> _Your task_
Convert the lines from the one with "Pick the word menggambarkan [509, 1108]" to the one with "Click the dark blue anomaly" into a Markdown table with an Index column for the row number and a Line column for the text, omitting blank lines.

> _Supplied records_
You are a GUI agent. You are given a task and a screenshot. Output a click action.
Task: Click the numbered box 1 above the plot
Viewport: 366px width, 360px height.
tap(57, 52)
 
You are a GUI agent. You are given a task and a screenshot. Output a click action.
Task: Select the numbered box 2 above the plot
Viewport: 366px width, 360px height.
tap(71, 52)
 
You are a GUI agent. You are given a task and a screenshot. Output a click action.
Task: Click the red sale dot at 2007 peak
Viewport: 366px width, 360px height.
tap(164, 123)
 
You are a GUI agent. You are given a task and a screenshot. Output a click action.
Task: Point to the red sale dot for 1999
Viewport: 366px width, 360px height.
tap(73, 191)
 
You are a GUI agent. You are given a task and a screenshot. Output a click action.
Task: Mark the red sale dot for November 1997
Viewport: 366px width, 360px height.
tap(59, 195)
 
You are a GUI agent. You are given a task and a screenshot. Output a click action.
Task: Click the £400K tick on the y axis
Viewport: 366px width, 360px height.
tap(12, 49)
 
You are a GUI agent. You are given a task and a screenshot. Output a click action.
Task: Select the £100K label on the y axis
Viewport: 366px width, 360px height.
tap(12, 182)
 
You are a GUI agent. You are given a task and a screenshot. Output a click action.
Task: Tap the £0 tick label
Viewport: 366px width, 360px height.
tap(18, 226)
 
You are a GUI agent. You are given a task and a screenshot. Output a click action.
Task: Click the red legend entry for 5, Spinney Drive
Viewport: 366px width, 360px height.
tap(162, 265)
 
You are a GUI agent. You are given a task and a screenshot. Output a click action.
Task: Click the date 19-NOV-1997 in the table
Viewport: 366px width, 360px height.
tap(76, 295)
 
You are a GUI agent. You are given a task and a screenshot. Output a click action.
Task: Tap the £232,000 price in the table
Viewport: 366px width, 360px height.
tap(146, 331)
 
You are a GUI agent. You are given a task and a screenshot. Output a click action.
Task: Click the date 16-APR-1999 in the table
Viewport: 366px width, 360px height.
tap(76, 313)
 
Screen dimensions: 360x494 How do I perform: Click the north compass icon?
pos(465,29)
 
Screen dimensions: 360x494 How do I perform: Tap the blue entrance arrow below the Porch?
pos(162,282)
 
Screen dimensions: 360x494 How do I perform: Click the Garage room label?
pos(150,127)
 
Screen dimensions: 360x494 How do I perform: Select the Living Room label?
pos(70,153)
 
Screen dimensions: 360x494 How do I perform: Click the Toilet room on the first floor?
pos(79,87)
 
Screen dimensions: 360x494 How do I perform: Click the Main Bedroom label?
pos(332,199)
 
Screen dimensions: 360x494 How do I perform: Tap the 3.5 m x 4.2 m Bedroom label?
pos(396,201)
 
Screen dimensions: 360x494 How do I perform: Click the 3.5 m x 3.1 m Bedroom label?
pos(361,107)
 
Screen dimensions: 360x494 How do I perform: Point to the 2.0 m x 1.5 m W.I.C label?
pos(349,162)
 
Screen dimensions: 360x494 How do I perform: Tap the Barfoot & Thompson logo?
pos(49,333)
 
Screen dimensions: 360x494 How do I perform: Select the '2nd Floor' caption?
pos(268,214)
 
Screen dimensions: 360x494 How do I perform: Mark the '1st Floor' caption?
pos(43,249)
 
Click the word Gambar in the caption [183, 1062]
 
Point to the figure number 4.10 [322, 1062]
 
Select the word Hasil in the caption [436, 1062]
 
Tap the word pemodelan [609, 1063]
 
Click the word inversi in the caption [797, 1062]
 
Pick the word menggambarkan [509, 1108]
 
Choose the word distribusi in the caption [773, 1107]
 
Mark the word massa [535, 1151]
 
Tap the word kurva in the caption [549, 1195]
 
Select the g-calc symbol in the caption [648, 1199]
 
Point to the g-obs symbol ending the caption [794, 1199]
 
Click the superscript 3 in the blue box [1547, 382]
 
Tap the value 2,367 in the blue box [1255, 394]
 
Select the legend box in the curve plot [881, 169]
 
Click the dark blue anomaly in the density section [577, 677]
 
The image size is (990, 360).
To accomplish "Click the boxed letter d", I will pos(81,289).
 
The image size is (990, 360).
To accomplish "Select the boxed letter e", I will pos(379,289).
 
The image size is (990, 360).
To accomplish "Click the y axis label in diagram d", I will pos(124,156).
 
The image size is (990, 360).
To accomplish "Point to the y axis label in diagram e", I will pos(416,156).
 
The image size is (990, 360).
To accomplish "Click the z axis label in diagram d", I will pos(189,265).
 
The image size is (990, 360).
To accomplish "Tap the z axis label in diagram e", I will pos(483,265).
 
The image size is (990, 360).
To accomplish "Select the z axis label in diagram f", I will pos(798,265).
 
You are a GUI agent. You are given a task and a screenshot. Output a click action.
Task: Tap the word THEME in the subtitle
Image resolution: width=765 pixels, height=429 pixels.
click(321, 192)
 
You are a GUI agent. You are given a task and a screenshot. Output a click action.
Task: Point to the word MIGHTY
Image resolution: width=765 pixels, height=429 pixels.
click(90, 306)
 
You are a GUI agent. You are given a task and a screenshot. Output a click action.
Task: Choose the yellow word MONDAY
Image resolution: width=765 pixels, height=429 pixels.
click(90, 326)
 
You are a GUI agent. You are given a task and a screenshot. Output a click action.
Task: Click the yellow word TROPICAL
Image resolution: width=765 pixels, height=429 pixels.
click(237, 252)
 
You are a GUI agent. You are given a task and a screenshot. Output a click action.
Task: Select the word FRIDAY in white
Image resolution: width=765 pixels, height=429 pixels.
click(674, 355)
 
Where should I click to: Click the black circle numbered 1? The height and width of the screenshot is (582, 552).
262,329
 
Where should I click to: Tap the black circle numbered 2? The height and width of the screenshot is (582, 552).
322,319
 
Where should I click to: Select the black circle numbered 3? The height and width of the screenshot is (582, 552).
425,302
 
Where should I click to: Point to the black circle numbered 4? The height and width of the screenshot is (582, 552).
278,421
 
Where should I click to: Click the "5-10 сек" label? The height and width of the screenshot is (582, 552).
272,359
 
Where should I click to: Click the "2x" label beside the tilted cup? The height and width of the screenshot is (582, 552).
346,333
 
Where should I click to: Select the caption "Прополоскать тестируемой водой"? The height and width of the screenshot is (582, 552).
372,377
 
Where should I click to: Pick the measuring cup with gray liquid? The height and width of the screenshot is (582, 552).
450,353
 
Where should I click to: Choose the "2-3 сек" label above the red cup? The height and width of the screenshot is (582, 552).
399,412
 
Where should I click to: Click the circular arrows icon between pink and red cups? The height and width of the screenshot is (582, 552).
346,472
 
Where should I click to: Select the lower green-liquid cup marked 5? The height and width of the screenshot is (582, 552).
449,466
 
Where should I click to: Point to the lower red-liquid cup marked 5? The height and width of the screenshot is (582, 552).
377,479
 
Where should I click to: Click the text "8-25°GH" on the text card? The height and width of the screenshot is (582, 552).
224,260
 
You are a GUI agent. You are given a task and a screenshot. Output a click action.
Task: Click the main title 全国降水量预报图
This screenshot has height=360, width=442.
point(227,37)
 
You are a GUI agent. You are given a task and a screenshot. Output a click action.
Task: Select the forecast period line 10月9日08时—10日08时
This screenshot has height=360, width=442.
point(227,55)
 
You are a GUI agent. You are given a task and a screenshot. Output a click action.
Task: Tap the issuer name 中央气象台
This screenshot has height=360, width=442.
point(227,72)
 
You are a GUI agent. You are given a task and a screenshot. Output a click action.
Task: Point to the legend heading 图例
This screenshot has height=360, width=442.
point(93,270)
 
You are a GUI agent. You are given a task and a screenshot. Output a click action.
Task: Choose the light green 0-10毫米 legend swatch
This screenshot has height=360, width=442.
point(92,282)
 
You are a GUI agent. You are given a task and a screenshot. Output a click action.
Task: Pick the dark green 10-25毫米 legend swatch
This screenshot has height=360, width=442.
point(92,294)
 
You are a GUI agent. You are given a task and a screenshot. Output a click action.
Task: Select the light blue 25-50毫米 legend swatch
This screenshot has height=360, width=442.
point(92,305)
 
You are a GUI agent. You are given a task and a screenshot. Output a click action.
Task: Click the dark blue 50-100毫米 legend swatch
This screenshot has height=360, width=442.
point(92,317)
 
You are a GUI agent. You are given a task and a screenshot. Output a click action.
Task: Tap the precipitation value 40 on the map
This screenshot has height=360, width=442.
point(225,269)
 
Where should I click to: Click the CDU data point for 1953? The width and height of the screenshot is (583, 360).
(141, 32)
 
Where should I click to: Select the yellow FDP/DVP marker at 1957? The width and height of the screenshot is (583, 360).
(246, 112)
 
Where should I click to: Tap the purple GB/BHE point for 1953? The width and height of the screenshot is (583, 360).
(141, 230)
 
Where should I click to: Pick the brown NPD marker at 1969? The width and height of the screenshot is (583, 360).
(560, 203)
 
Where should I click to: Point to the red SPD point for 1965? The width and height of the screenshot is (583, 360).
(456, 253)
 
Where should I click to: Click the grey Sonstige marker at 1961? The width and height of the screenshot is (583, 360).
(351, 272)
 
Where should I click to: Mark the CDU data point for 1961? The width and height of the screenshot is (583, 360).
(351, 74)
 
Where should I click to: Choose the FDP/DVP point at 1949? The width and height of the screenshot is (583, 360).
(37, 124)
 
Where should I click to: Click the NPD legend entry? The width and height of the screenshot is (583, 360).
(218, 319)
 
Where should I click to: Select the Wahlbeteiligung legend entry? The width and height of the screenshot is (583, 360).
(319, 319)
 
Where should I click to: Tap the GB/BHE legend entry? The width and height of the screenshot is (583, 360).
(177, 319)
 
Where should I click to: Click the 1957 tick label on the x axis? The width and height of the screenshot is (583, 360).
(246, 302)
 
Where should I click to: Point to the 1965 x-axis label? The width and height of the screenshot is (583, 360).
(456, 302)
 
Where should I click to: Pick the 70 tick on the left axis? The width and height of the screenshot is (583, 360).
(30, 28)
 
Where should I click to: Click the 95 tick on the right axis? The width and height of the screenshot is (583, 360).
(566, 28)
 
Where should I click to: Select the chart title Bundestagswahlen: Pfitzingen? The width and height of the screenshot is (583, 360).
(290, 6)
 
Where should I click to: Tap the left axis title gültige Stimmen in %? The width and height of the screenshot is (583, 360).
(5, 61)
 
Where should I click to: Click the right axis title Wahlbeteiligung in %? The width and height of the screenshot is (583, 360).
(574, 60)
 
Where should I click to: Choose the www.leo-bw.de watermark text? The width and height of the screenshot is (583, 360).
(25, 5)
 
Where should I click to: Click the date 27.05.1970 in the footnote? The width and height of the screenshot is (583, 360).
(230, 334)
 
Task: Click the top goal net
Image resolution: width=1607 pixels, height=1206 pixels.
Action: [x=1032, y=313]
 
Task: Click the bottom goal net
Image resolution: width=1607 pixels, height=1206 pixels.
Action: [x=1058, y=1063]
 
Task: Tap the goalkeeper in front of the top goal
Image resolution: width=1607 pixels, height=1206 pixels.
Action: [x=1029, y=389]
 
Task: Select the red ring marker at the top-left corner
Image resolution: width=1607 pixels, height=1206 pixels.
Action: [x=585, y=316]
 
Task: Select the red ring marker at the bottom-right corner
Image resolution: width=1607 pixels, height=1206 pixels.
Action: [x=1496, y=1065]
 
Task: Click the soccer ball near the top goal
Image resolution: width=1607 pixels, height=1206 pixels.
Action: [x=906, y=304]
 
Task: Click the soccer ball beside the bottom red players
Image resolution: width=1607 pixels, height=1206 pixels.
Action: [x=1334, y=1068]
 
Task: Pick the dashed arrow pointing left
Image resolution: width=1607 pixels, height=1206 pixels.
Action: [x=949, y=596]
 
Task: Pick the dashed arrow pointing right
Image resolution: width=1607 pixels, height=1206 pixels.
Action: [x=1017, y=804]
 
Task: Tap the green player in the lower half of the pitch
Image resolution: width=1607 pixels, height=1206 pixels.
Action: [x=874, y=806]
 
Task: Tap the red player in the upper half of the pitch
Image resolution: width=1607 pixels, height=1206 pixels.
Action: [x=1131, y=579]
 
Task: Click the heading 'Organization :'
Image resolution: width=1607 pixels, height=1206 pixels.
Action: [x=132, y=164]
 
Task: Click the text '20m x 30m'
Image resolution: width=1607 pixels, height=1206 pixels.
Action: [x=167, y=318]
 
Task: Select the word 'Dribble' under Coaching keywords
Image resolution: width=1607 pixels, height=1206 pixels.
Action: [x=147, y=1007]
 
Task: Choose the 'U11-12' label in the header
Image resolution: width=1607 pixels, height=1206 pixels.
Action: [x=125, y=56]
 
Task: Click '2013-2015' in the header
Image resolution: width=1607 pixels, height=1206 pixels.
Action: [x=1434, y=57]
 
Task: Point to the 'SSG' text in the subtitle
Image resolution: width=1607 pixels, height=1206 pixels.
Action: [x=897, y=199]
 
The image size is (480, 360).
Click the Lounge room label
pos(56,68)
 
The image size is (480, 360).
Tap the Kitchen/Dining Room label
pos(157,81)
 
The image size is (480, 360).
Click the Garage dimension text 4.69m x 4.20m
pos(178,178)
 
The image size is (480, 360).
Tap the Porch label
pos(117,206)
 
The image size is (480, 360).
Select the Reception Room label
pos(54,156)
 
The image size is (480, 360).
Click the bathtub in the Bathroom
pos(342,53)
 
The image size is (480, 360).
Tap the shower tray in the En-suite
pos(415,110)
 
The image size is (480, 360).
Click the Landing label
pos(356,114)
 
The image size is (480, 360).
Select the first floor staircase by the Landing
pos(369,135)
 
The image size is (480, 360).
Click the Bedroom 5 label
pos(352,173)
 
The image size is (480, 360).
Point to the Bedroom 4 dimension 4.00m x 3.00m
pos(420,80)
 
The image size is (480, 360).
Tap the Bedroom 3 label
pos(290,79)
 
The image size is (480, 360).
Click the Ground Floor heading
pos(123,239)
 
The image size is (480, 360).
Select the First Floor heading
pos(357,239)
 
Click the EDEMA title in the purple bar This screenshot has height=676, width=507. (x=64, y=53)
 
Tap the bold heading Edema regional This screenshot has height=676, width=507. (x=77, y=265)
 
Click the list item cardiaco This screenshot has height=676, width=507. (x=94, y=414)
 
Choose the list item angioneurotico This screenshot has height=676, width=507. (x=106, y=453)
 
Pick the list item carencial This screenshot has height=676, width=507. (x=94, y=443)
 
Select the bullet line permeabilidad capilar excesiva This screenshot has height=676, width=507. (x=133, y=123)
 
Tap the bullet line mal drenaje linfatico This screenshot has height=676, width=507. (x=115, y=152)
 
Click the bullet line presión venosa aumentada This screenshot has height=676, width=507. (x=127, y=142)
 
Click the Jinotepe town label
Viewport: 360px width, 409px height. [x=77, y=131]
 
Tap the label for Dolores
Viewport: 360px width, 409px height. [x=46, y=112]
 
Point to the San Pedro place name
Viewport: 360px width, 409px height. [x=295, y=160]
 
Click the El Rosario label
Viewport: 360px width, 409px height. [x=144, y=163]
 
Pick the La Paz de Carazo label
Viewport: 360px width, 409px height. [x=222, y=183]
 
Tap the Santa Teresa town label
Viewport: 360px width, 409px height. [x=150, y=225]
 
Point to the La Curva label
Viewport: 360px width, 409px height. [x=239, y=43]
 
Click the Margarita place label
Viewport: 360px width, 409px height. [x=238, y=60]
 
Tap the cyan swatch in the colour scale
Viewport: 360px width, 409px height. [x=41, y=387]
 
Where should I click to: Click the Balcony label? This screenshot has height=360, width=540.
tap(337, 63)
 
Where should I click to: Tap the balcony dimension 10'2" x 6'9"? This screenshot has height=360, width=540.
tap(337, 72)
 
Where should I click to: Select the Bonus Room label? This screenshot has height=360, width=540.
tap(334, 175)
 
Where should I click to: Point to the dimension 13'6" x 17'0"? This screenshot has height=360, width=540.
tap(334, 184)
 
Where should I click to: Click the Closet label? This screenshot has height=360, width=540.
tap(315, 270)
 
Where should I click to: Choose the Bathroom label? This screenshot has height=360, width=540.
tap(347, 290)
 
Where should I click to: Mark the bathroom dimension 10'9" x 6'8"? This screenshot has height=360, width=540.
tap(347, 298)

> _Complete answer_
| Index | Line |
|---|---|
| 1 | Pick the word menggambarkan [509, 1108] |
| 2 | Choose the word distribusi in the caption [773, 1107] |
| 3 | Mark the word massa [535, 1151] |
| 4 | Tap the word kurva in the caption [549, 1195] |
| 5 | Select the g-calc symbol in the caption [648, 1199] |
| 6 | Point to the g-obs symbol ending the caption [794, 1199] |
| 7 | Click the superscript 3 in the blue box [1547, 382] |
| 8 | Tap the value 2,367 in the blue box [1255, 394] |
| 9 | Select the legend box in the curve plot [881, 169] |
| 10 | Click the dark blue anomaly in the density section [577, 677] |